ELP coacervate formation
Research Topic Examples
Impact of Amino Acid Residue Incorporation on Phase Separation in Elastin-like Polypeptides (ELPs)
We are conducting theoretical design of molecules based on ELPs that incorporate various amino acid residues. We analyze ion distribution within droplets and intermolecular interactions, aiming to elucidate the mechanism of liquid-liquid phase separation (LLPS) formation under various environmental conditions and to control the uptake of target molecules.
RNA partitioning in the ELP coacervate
Artificial Enzymes
Artificial metalloenzymes, obtained by introducing metal complexes into the internal spaces of proteins, can enhance reaction rates and impart reaction selectivity, adding the characteristics derived from proteins to the catalytic abilities of metal complexes.
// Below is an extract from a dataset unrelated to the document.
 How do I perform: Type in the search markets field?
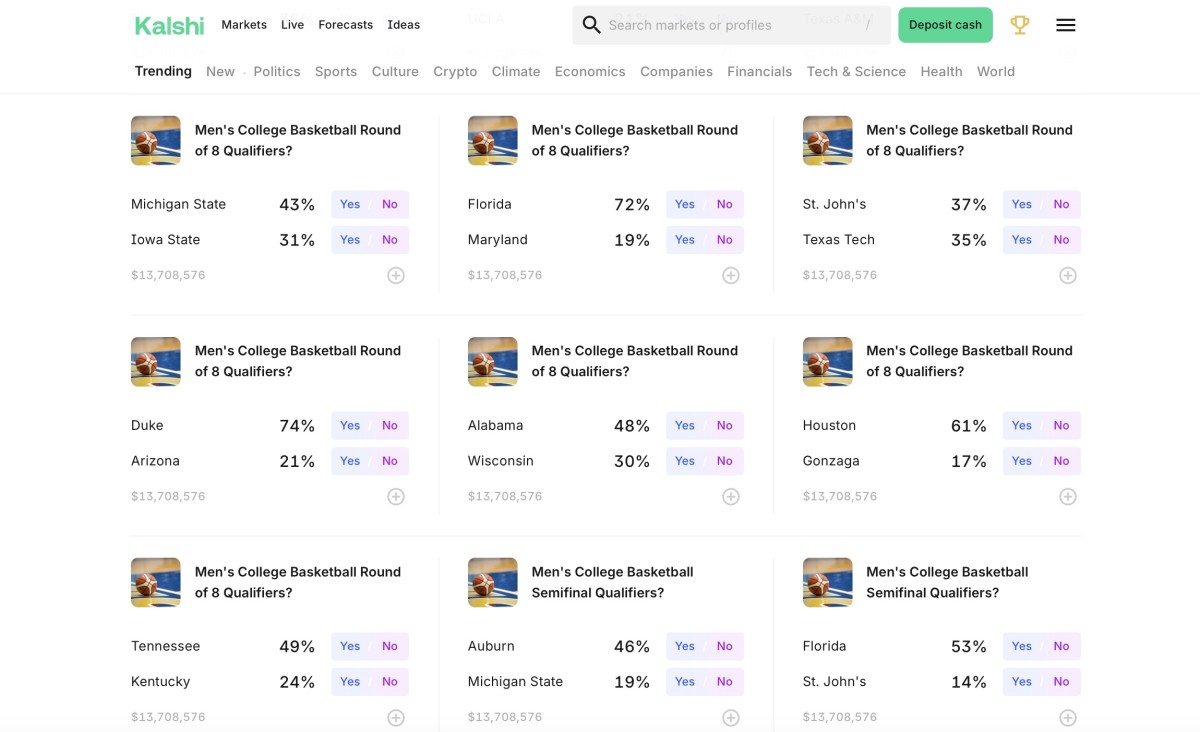[730, 25]
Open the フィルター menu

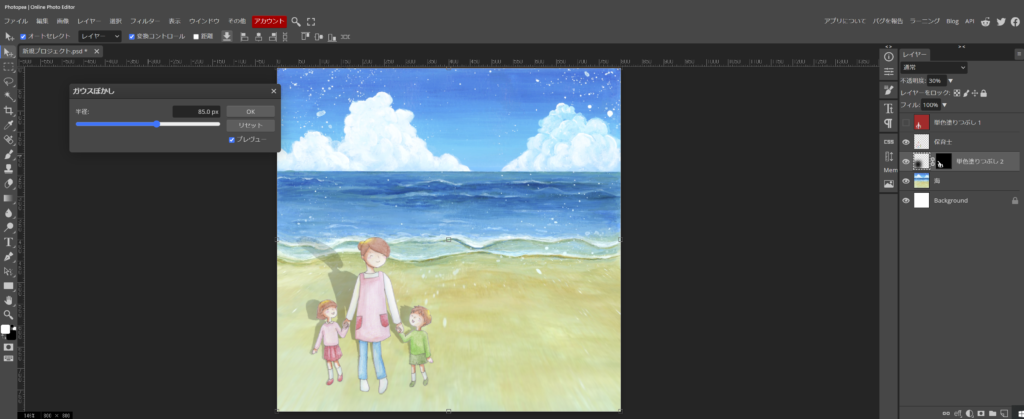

If synthetic catalysts can be freely integrated into biochemical reaction networks, these catalysts can be promising candidates for new pharmaceuticals. It is crucial to achieve biocompatibility of metal complexes while establishing a more versatile intracellular catalytic reaction system. In this research, as a collaborative study with experimental groups, we aim to support the design of artificial metalloenzymes being developed by the experimental groups from a theoretical perspective using molecular simulations, and strive for more efficient design by merging theoretical and experimental approaches.